• Input data:
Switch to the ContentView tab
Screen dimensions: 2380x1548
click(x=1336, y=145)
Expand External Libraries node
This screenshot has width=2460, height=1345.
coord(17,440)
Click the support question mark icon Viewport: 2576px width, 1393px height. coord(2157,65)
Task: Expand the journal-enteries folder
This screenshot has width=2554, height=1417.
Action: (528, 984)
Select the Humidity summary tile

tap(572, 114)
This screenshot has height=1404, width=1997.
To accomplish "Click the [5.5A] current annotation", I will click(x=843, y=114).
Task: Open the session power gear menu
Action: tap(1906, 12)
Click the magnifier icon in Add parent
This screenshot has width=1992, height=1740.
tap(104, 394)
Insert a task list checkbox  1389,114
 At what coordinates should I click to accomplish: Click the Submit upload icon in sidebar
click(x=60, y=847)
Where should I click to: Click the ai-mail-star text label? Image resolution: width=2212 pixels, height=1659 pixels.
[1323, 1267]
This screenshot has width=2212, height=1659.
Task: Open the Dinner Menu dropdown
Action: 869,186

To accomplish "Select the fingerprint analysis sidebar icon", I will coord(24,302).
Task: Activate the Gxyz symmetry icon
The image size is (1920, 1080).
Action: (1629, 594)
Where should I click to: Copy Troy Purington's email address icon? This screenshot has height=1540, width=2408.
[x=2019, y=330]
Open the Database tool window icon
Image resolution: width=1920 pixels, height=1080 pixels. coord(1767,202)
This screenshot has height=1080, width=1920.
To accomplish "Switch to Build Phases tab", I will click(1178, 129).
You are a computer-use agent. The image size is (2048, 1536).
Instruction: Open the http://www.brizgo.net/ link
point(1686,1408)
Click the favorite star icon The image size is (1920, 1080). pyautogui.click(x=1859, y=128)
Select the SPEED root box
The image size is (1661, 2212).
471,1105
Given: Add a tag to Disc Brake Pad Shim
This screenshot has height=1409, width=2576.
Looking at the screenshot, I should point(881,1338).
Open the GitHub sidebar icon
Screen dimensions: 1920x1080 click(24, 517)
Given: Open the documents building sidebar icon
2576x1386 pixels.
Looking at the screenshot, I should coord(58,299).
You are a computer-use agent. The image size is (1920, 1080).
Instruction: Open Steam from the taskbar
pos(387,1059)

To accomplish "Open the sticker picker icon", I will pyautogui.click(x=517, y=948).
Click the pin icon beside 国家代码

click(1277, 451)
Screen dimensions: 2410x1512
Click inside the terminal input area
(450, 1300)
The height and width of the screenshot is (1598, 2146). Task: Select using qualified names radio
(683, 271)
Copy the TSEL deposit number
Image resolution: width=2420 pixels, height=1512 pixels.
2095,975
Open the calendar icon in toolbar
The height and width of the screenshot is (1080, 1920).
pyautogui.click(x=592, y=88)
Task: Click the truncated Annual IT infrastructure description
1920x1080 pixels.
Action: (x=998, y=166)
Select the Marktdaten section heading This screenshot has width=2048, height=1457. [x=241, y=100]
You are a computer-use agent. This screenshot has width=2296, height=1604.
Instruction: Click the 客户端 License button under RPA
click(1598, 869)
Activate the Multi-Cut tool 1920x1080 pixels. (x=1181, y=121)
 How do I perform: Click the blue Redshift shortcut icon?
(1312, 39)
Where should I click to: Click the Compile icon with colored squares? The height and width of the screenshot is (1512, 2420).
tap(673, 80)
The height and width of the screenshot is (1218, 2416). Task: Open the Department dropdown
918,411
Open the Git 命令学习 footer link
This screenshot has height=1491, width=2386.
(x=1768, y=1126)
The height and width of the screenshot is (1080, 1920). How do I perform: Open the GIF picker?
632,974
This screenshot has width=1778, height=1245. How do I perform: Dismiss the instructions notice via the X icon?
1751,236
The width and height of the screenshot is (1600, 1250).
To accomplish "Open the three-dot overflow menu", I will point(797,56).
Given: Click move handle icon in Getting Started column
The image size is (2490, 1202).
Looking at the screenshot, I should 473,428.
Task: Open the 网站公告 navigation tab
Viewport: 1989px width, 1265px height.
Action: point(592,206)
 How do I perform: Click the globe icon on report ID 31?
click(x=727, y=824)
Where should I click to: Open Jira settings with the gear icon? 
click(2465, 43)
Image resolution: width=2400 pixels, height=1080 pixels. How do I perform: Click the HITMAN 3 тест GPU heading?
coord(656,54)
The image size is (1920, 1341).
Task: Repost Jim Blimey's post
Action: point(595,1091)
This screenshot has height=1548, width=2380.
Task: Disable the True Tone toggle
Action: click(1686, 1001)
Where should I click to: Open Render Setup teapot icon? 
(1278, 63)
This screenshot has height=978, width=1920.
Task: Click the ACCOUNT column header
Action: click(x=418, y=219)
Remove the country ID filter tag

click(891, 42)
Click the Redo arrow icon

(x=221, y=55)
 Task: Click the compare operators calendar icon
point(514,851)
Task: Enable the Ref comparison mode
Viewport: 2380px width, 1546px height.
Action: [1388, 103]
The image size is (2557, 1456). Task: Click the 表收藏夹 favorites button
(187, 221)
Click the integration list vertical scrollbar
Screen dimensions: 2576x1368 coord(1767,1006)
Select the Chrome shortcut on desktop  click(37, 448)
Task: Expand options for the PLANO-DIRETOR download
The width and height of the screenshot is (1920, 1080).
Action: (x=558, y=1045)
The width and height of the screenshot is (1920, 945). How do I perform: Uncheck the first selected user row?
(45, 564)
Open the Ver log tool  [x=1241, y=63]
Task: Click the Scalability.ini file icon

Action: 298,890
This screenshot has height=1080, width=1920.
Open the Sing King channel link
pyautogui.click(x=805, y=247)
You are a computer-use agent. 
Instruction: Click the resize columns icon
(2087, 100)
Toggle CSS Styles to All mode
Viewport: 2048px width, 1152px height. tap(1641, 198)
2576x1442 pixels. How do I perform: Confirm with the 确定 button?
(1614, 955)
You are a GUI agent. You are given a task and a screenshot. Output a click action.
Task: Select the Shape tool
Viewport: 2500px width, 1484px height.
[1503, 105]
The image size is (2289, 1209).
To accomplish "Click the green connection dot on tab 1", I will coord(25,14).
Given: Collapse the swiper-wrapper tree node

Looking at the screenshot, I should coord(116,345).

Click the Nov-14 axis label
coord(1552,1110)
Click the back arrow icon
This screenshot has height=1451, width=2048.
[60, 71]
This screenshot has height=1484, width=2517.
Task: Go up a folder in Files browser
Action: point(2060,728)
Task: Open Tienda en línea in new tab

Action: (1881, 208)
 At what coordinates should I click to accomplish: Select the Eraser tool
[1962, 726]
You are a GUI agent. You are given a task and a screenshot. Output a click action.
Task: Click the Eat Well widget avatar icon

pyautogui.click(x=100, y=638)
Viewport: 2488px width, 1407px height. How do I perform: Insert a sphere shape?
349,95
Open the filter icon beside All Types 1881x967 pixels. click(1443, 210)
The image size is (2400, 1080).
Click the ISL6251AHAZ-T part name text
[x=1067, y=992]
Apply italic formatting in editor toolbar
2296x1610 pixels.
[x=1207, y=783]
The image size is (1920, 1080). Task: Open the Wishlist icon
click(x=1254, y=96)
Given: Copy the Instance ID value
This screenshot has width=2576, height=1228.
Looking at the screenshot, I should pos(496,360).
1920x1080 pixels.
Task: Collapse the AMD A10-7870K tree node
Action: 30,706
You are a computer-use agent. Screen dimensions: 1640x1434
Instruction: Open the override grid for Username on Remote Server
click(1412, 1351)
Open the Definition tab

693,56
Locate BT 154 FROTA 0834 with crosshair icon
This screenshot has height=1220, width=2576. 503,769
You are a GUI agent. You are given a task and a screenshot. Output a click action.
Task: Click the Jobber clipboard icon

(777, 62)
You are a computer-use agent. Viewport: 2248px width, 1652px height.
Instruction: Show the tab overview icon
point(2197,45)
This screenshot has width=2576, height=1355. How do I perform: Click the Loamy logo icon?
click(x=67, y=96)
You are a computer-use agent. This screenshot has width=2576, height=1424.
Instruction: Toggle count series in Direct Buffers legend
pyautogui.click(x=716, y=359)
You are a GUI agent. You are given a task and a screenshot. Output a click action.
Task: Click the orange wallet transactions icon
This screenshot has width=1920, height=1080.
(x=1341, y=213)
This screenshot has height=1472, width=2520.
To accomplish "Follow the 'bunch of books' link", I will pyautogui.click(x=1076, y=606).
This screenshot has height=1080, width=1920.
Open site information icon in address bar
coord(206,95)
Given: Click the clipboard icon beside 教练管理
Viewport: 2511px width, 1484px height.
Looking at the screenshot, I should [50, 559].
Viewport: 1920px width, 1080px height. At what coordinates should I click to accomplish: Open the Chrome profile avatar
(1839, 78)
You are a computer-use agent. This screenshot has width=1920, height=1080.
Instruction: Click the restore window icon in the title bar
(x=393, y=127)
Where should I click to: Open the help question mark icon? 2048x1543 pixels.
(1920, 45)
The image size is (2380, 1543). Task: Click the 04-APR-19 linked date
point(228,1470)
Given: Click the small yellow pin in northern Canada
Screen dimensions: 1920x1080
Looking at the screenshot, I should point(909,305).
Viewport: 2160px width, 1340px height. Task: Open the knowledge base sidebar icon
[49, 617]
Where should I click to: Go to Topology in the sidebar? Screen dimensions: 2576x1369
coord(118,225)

• What is needed:
Retype every line of the listing, word for word, from its opening line to the line that holds "This screenshot has height=1404, width=1997.", and include that last line too.

• Written solution:
Switch to the ContentView tab
Screen dimensions: 2380x1548
click(x=1336, y=145)
Expand External Libraries node
This screenshot has width=2460, height=1345.
coord(17,440)
Click the support question mark icon Viewport: 2576px width, 1393px height. coord(2157,65)
Task: Expand the journal-enteries folder
This screenshot has width=2554, height=1417.
Action: (528, 984)
Select the Humidity summary tile

tap(572, 114)
This screenshot has height=1404, width=1997.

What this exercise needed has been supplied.